谷瀬の吊り橋【世界遺産の山々の秘境・絶叫スポット】
日本最大の面積を誇る村、奈良県十津川村。紀伊半島の奥深く、高い山々が連なる山村は大自然があふれ、たどり着くのも困難なまさに近畿地方の秘境。世界遺産に指定されている熊野大社や大峰山に囲まれた神秘的な場所でもあります。そんな十津川村の一番の観光名所は日本最長の実用吊り橋である「谷瀬の吊り橋」。もともとは地元の方が大金を出し合って作った生活用の橋なのですが、なにせ深い谷に掛けられた吊り橋は高さ54m、長さ297m。そのあまりもの高くて長大な吊り橋は、見ているだけでも足がすくむ絶叫スポットとして人を秘境の奥まで呼び込む観光名所となっています。
世界遺産の山奥に架かる絶景・絶叫の吊り橋
谷瀬の吊り橋は奈良県五條市から和歌山県新宮市を抜ける国道168号線の中間地点付近にあります。紀伊半島のど真ん中、まさに秘境の地です。かつて国道168号線は離合もできない区間が多い細い道が延々と曲がりくねりながら続くまさに酷道でした。しかし大峰山や熊野大社が世界遺産に認定されたことで一気に道は改良され、今では比較的走り易くなっています。
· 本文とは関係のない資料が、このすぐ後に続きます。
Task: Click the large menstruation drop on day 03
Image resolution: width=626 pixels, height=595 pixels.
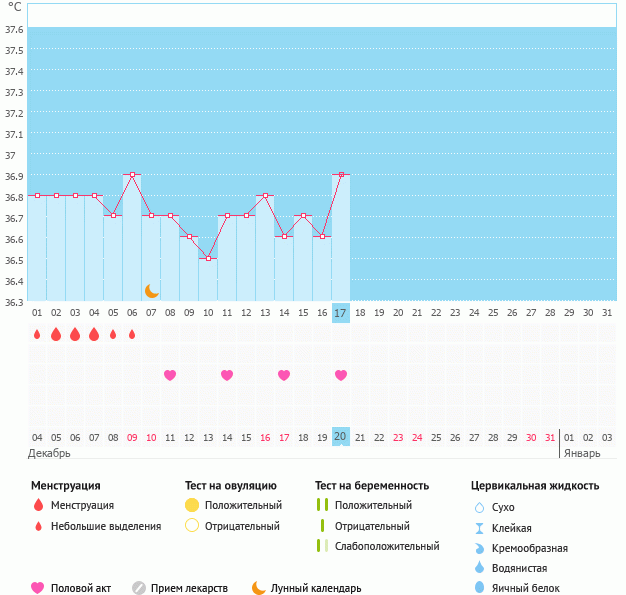Action: [x=75, y=334]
谷瀬の吊り橋の看板に従い、走り易くなった新道から細い旧道に入ると谷瀬の吊り橋が深い谷に架けられている壮絶な眺めが飛び込んできます。付近に有料の観光駐車場に車を停めて、いざスリルに挑戦!
吊り橋の入口には監視員がおり、渡る人数の制限が行われています。付近では著名な観光地ですが、たどり着くにも相当に時間がかかる場所。同様の観光吊り橋とは違い、連休などでなければ順番待ちは発生しそうにはありません。
スリル満点すぎる高くて揺れる吊り橋
さあ、勇気を出して渡りましょう!一気に切り立った、そして広くて深い谷を渡るのはなかなかのスリルです。高いところが苦手な方は絶対に無理。とっても丈夫な鋼鉄のワイヤーで吊り橋はかかっており、転落しないように両サイドは金網で固められています。それでも足元は木の板を敷いただけ。「橋の端」は金網になっているので足元がスケスケ!これだけでも足がすくみそうになるのですが、意外にこの吊り橋、揺れるのです。人が歩くと踏ん張らないと転倒しそうになるくらいも。安全とはいえ、スリル満点なのです。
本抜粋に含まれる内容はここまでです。